Cron jobs are the workhorses of backend infrastructure. They run database cleanups, send scheduled emails, generate reports, take backups, and keep data fresh. Most of the time they work perfectly. When they don't — you usually find out too late.

The fundamental problem is asymmetry: when a cron job succeeds, you know because you see the result. When it fails, often nothing happens — no log, no email, no error page. The failure mode is silence.

Why cron jobs go silent

Non-zero exit with no notification

Unix cron sends output by email to the local system user — but only if MAILTO is configured and the server has a working mail transfer agent. Most production servers don't. If your job exits with code 1, cron reports it nowhere. The job simply "ran" from cron's perspective.

The job never started

Syntax errors in crontab, wrong filesystem paths, permission issues, or the cron daemon itself crashing prevent jobs from running at all. Because cron has no "job didn't run" notification mechanism — it can't know what was supposed to run and didn't — these failures are completely invisible.

The job ran but produced no useful output

Many scripts swallow errors internally. A Python script with a broad except: pass, a bash script without set -e, or a database command that silently rolls back. The job exits 0, cron is satisfied, but nothing useful happened.

The job ran slowly and was killed

Some schedulers kill jobs that exceed a timeout. Others let the previous instance keep running while the next one fires. Neither situation typically produces a useful alert.

Closing the detection gap

Cron was designed as a scheduler, not a monitor. It fires tasks on a schedule and moves on. There is no built-in mechanism for "I expected job X to complete successfully and it didn't."

To close this gap, you need an external system that expects a completion signal from the job and alerts when the signal doesn't arrive. This is the dead man's switch pattern: the job checks in when it finishes, and the absence of a check-in triggers the alert.

The pattern: ping only on success

The most reliable fix is simple: add one line at the end of your job that only runs if everything above it succeeded. In bash, set -euo pipefail guarantees exit on any error:

bash

#!/bin/bash
set -euo pipefail

# Your job code here
/scripts/backup.sh

# Only reached if backup.sh exited 0
curl -fsS https://api.tymo.site/p/YOUR_TOKEN

set -euo pipefail means: exit immediately on error (-e), treat unset variables as errors (-u), and propagate pipe failures (-o pipefail). Combined with the ping pattern, the job either pings on success or stays silent — and silence triggers an alert.

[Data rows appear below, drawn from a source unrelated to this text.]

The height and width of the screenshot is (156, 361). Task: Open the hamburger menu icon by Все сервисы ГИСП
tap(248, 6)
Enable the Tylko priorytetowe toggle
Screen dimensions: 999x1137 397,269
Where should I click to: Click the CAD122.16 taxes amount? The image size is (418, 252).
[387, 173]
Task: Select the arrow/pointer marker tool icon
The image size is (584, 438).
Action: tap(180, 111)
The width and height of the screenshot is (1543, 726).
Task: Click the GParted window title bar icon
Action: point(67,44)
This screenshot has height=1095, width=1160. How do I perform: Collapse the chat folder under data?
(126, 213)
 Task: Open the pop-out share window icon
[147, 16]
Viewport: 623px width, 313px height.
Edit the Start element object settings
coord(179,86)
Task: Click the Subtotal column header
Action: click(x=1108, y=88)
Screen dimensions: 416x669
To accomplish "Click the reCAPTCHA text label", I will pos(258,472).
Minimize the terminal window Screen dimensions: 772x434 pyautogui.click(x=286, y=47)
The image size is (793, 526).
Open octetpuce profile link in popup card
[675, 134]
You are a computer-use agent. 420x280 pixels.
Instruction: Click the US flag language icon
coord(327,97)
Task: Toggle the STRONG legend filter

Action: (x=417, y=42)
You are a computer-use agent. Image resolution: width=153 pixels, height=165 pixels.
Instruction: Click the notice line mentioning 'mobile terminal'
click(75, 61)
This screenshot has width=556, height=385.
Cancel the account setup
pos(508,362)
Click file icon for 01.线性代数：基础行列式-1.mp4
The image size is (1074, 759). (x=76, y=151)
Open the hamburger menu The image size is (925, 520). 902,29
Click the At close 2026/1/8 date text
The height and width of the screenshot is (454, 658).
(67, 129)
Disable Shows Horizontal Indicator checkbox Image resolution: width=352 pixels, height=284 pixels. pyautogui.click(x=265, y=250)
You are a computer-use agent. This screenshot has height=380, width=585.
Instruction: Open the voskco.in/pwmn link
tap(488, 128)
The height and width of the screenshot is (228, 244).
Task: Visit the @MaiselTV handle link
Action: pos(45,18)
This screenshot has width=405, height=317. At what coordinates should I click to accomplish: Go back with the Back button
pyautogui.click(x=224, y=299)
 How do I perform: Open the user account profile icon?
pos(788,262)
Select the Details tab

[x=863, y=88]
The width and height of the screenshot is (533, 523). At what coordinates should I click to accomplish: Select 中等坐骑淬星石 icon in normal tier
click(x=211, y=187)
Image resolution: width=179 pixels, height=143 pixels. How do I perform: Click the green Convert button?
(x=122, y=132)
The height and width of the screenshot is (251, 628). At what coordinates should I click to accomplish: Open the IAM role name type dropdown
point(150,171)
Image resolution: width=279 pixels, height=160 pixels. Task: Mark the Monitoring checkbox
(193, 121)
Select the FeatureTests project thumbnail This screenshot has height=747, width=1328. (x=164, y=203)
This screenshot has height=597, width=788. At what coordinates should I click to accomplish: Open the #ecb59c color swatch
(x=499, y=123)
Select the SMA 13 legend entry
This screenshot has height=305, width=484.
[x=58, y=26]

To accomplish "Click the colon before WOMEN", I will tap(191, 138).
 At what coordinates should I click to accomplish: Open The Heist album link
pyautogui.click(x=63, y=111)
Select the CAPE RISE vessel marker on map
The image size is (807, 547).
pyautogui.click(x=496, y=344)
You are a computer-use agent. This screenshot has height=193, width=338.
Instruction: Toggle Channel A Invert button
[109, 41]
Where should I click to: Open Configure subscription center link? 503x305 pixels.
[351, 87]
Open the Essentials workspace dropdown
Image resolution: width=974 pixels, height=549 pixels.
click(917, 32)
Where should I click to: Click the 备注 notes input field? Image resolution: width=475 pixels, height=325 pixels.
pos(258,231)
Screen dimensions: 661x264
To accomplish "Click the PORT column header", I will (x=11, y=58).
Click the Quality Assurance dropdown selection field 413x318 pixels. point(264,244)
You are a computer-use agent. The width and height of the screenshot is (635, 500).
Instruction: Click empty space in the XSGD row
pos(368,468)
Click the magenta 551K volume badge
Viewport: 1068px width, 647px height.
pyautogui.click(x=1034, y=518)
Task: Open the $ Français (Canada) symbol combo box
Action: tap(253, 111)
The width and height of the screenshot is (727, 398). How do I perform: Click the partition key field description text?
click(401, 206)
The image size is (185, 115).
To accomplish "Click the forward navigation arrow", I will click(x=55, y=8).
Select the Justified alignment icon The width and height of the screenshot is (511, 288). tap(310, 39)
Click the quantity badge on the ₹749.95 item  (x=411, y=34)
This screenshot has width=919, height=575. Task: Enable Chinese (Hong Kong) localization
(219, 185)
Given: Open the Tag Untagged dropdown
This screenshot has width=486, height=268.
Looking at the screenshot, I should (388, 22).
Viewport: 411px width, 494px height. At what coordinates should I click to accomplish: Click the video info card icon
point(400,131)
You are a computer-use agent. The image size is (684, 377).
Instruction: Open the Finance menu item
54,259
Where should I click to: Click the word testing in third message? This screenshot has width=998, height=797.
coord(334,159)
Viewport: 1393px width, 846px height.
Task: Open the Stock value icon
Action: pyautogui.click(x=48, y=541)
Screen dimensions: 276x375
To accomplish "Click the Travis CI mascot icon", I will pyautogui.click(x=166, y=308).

In Python, the structure is equivalent:

python

import urllib.request, sys

PING_URL = "https://api.tymo.site/p/YOUR_TOKEN"

def main():
    do_backup()  # raises on failure

try:
    main()
    urllib.request.urlopen(PING_URL)  # only on success
except Exception as e:
    print(f"Job failed: {e}", file=sys.stderr)
    sys.exit(1)

What MAILTO can't catch

Setting MAILTO in your crontab captures stdout and stderr from your jobs. But the most dangerous failures are the ones that exit 0 and produce no output while failing to do useful work: a backup that connected to the database but wrote an empty file, a report that ran but processed stale data, a cleanup that stopped after the first error but caught the exception and continued.

Monitoring the expected arrival of a completion signal catches this class of failure. Monitoring output doesn't. That's why heartbeat monitoring and log monitoring are complementary, not interchangeable — they catch different things.